> [Texto fornecido]:
----------
Como entender o que acontece na Venezuela?

Maracay, 23 de Janeiro de 2019

A Venezuela nos últimos anos tem sido notícia no Brasil, e os "analistas" entrevistados sempre dão uma visão um tanto difusa do que acontece lá por desconhecimento da nossa história, ou porque usam um viés doutrinário nas suas declarações.

Mas não quero me estender muito, assim que vou direto ao assunto.

No dia 23 de Janeiro, o Presidente da Assembléia Legislativa da Venezuela se juramentou Presidente Encarregado da República citando os Artigos 233, 330 e 350 da nossa Constituição. Então somos um país com dois Poderes Executivos (Guaidó-Maduro), Dois Legislativos (AL e a ANC) e Dois Judiciários (TSJ no exílio e o TSJ de Caracas). Uma situação inédita na nossa história republicana.

Como chegamos a este ponto?

Muitos vão falar que a pressão internacional exercida pelos EEUU, o Brasil e o Grupo de Lima renderam frutos, e eu vou discordar disso.
----------
> [Material fornecido]:
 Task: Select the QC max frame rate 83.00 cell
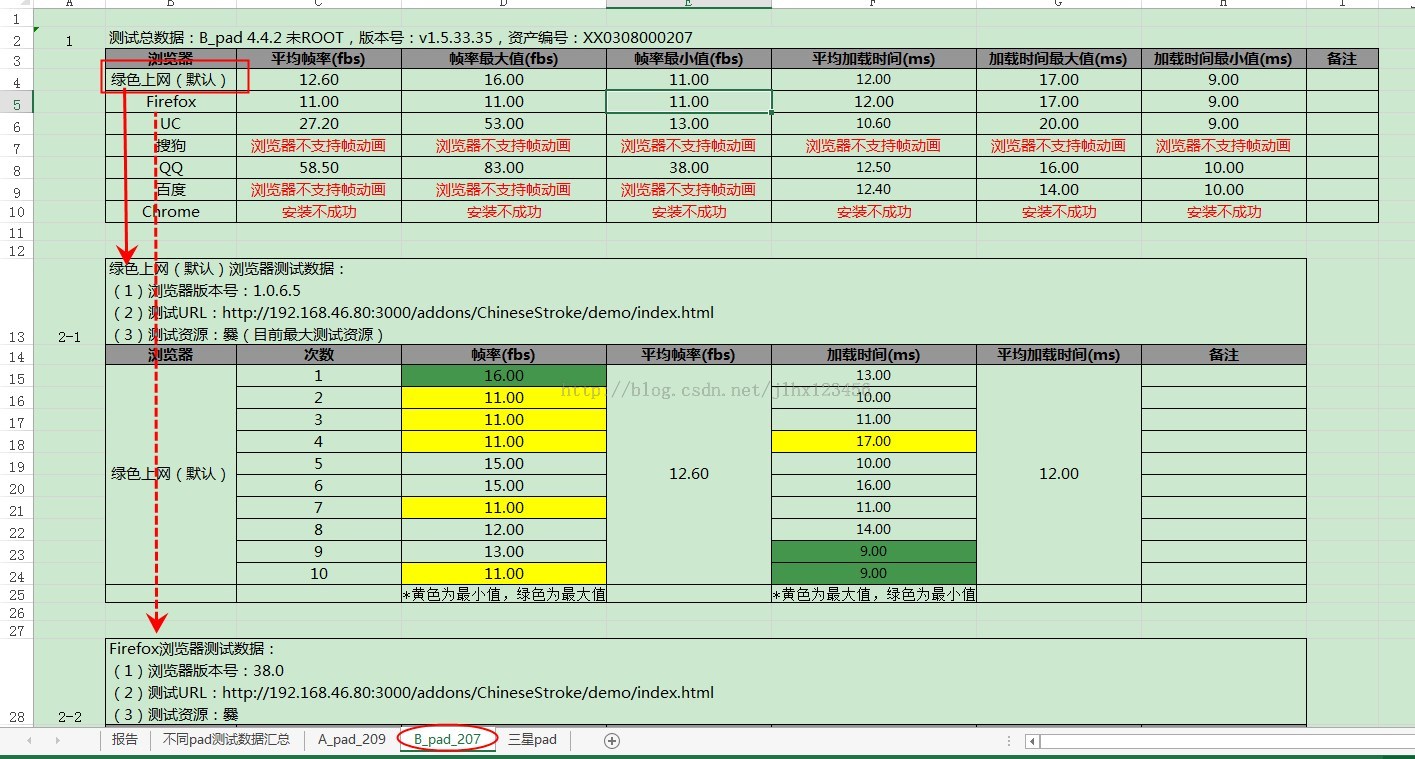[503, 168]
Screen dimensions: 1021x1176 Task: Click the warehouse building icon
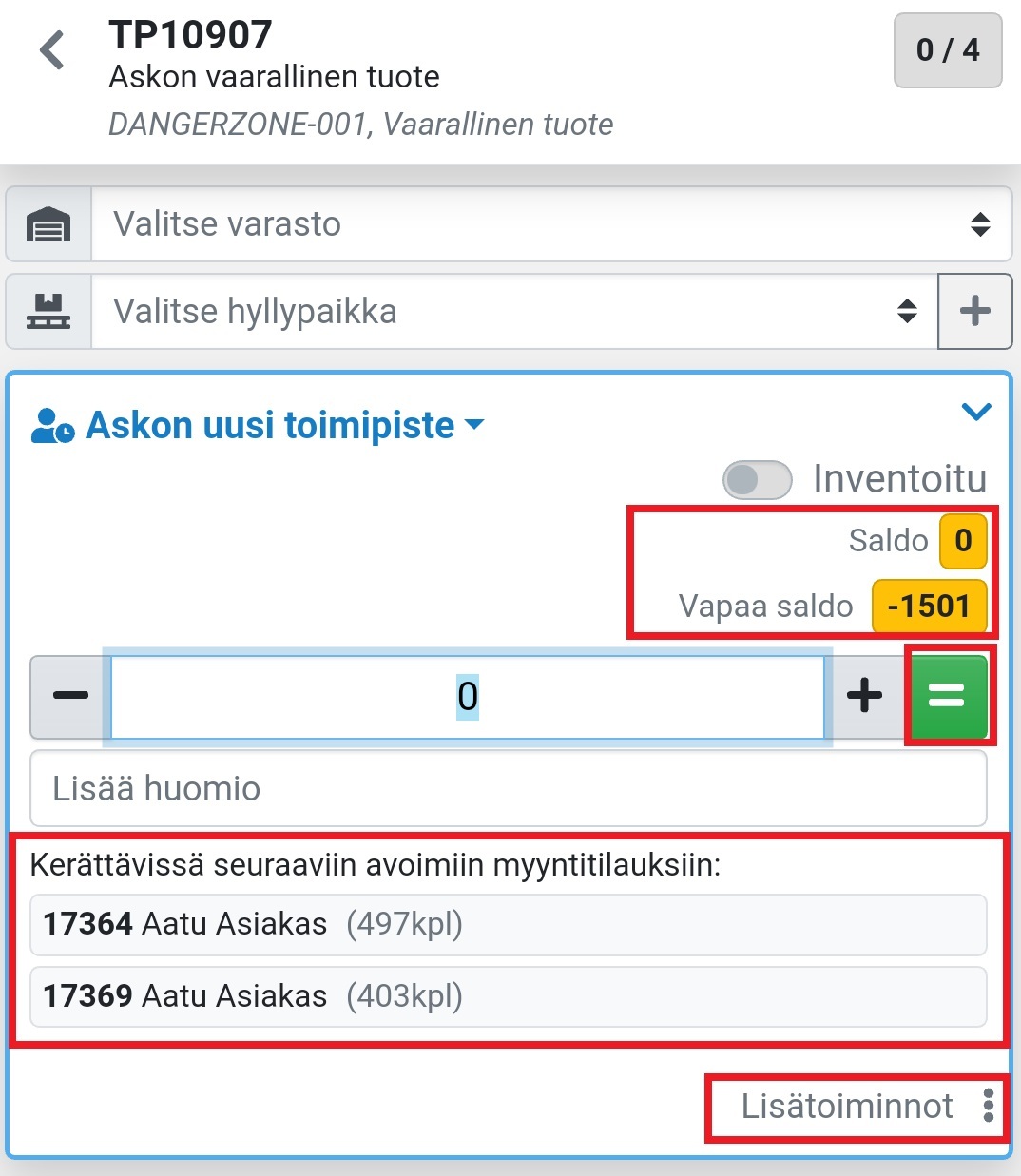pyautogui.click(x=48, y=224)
----------
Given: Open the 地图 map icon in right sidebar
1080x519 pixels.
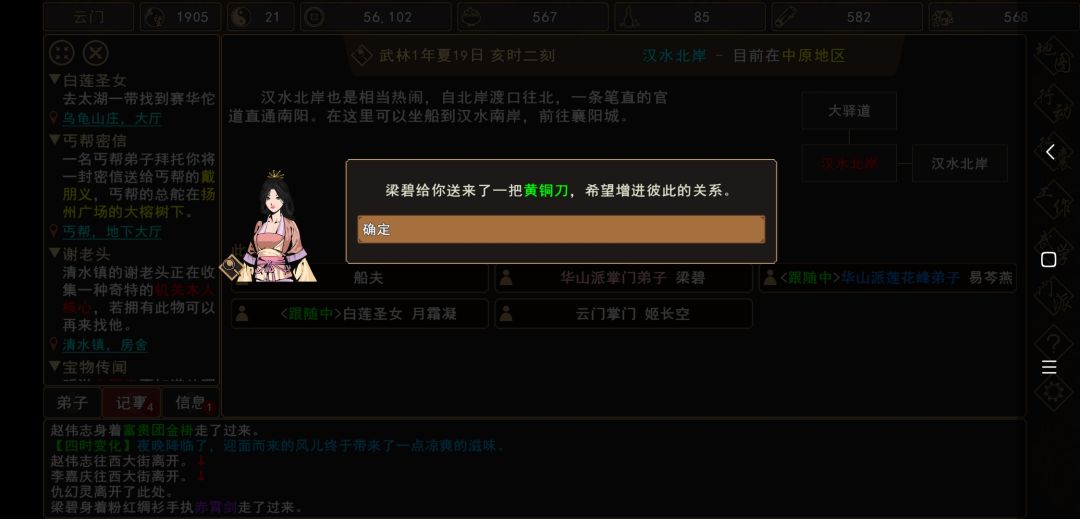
----------
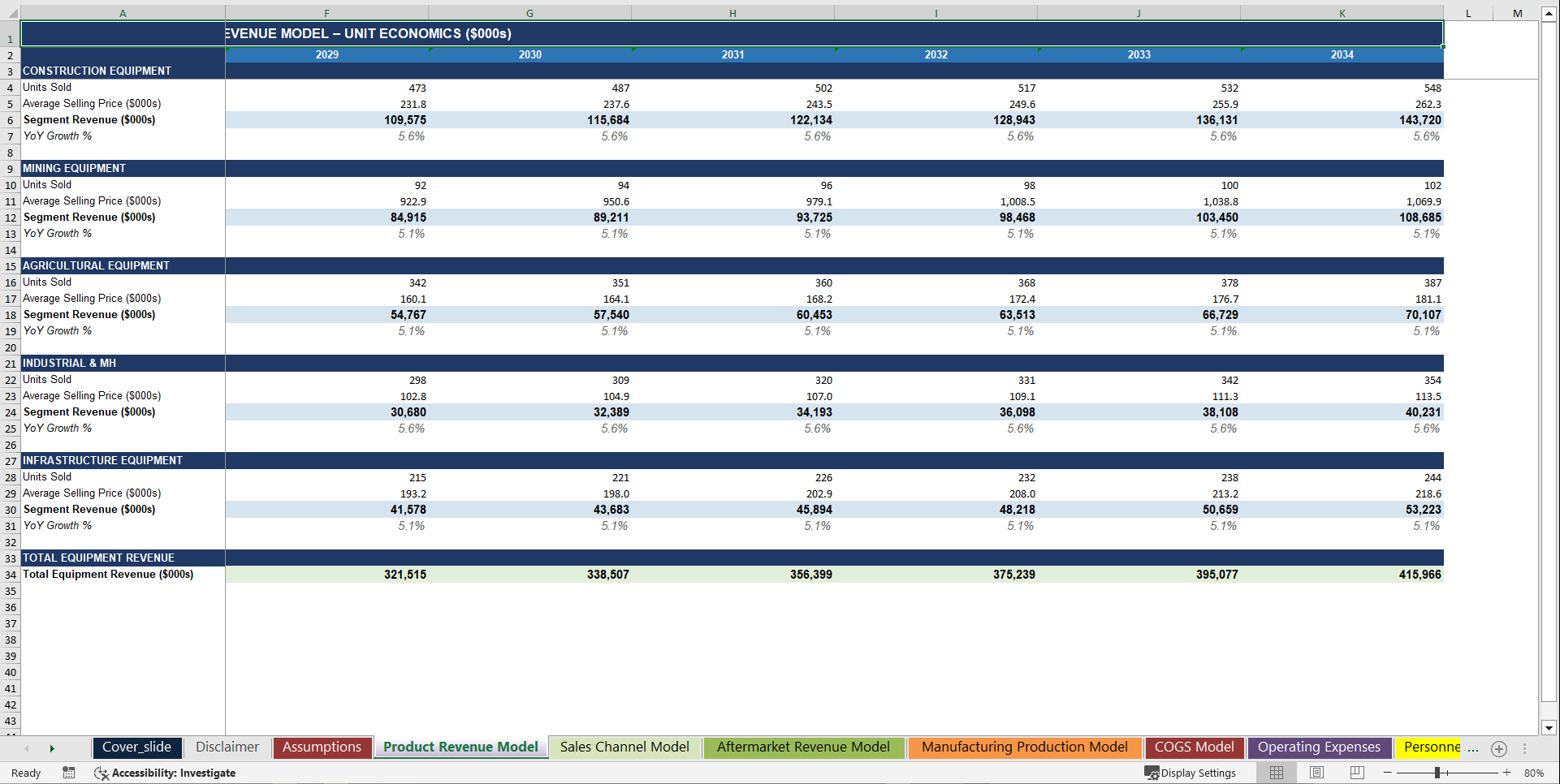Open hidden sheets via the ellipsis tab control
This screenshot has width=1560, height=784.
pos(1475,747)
----------
> [Tarefa proposta 1]:
No texto sobre a Venezuela, quais artigos da Constituição o Presidente da Assembleia Legislativa citou ao se juramentar Presidente Encarregado da República?
> [Tarefa proposta 2]:
Prossiga com o texto sobre a Venezuela a partir da última frase apresentada.

> [Resposta do exercício 1]:
Os Artigos 233, 330 e 350.

> [Resposta do exercício 2]:
Trump já tem dois anos no exercício da Presidência, e além das sanções impostas a pessoas vinculadas ao Governo que iniciaram no Governo de Obama, nada foi feito até agora. Bolsonaro tem menos de um mês e sua eleição foi vista com ceticismo dentro da oposição por se tratar de um militar da denominada "extrema direita", porque assim tem sido catalogado pela mídia ao redor da Hispano-América, e fomos - minha família e eu - interrogados pela família, parentes e amigos na Venezuela e fora dela a respeito da eleição do Bolsonaro como Presidente (a Venezuela tem uma tradição social-democrata, e não de direita). Assim que ele primeiro deve "lavar sua imagem" antes de ter um peso dentro da política do meu país.

Por isso a importância da visita de Macri ao Brasil, e depois aparecer junto com Duque em Davos. Em ambos os casos pouco ele falou, mas deu respaldo com sua presença a uma mudança democrática no país.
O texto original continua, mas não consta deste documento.